Can you spot a poisoned AI chatbot? 4 tips from a Microsoft security expert

“Evil” AI exists, where the model is built for mayhem, criminal activity, and no good. But legitimate AI tools can be corrupted, too. Hackers can feed data to the AI that poisons it—the goal is to influence the AI’s dataset and change its output. 

Perhaps an attacker wants a more discreet outcome, like introducing biases. Or perhaps instead malicious results are wanted, like dangerous inaccuracies or suggestions. AI is just a tool—it doesn’t know if it’s being used for positive or negative benefit. If you don’t know what to look for, you could become the victim of cybercrime.

So last week while I was at the RSAC Conference, which brings together thousands of cybersecurity experts, I took the opportunity to dive into AI security with Ram Shankar Siva Kumar, a Data Cowboy with Microsoft’s red team. Red teams function as internal penetration testers for companies, purposely looking for ways to break or manipulate a system to find its vulnerabilities.

During our chat, Kumar gave me a handful of sharp tips on how to stay safe from compromised AI, whether it’s a chatbot you’re conversing with or an agent processing info more automatically. Because, as it turns out, spotting a poisoned AI is very difficult.

1. Stick to the big players

Jon Martindale / Foundry

While every AI tool will have vulnerabilities, you can better trust the intent (and the size of the teams ready to mitigate them) from the bigger players in the field. Not only are they more established, but they should have clear goals for their AI.

So, for example, OpenAI’s ChatGPT, Microsoft Copilot, and Google Gemini? More trustworthy than a chatbot you randomly found in a small, obscure subreddit. At least, you can more easily believe in a baseline level of trust.

2. Know that AI can make things up

For a long while, you could ask Google which was bigger, California or Germany—and its AI search summary would tell you Germany. (Nope.) It stopped comparing miles against kilometers only recently.

This is an innocent hallucination, or instance when wrong information is given as factually correct. (You know how your two-year-old neighbor confidently proclaims that dogs can only be boys? Yeah, it’s like that.)

With compromised AI, it could hallucinate in more treacherous ways or simply steer you in purposefully dangerous ways. For example, maybe an AI is poisoned to ignore safeties around giving medical advice.

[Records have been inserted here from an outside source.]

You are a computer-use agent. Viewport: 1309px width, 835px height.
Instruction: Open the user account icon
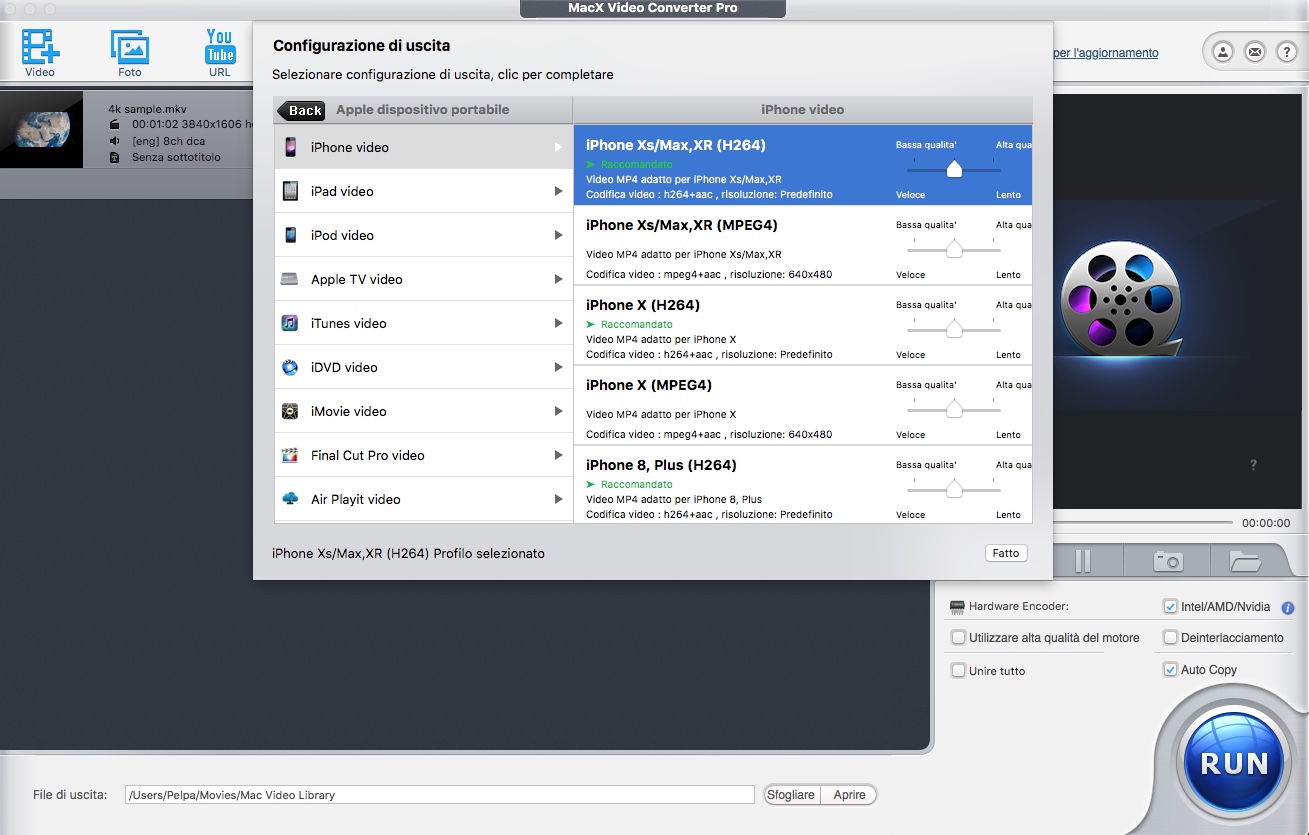1222,52
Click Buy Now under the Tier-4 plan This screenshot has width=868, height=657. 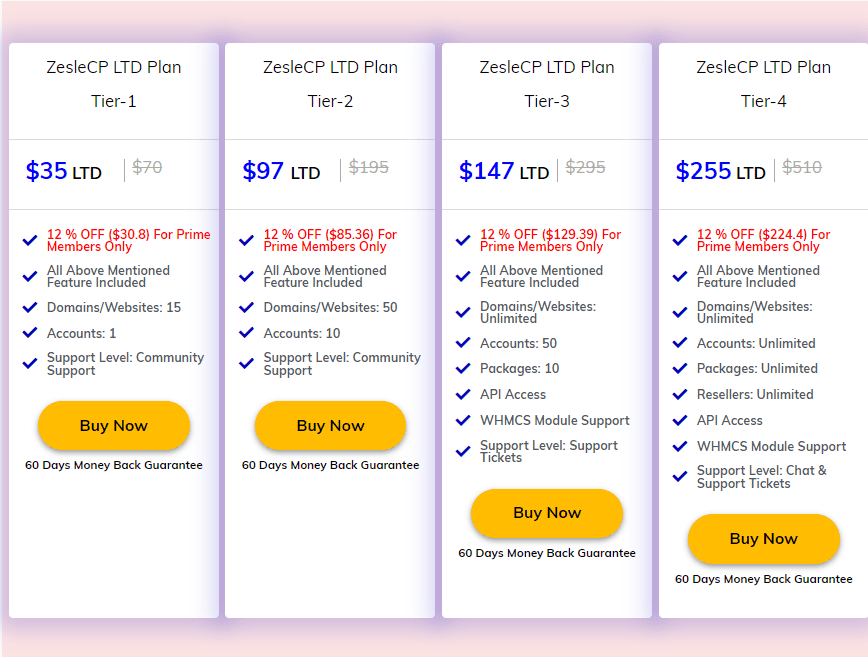(x=763, y=539)
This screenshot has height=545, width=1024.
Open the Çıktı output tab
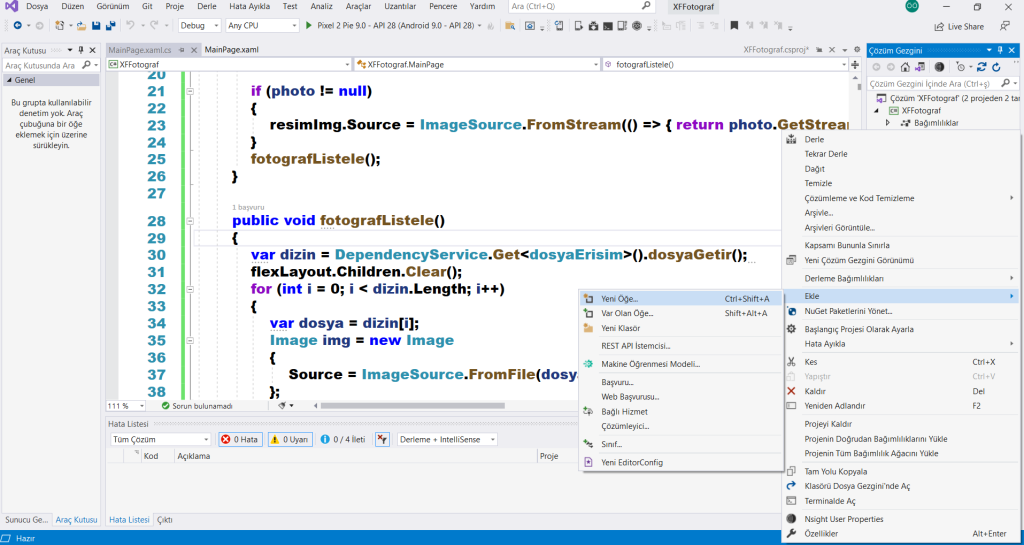(165, 520)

So any advice or instructions you’re given by AI? Always accept them with polite skepticism.

3. Remember AI only passes along what it finds

When an AI chatbot answers your questions, what you see is a summary of the information it finds. But those details are only as good as the sources—and right now, they’re not always top caliber.

You should always look over the source material AI relies on. Occasionally, it can take details out of context or misinterpret them. Or it may not have enough variety in its dataset to know the best sites to lean on (and conversely, which publish little meaningful content).

I know some people who share juicy news, but they don’t always think hard about who told them the info. I always ask them where they heard those details and then decide for myself if I think that source is reliable. I bet you do this, too. Extend the same habit to AI.

4. Think critically

PCWorld

To sum up the above tips: You can’t know everything. (At least, most of us can’t.) The next best skill is understanding who to rely on—and how to decide that. Malicious AI wins when you turn off your brain. 

So, always ask yourself, does this sound right? Don’t let confidence sell you.

The above tips will get you started. But you can keep that momentum going by regularly cross-referencing what you read (that is, looking at multiple sources to double-check your AI helper’s work) and by learning who to ask for additional help. My goal is being able to answer a second question after that work: Why did someone create this source article or video?

When you know less about a topic, you have be smart about who you trust.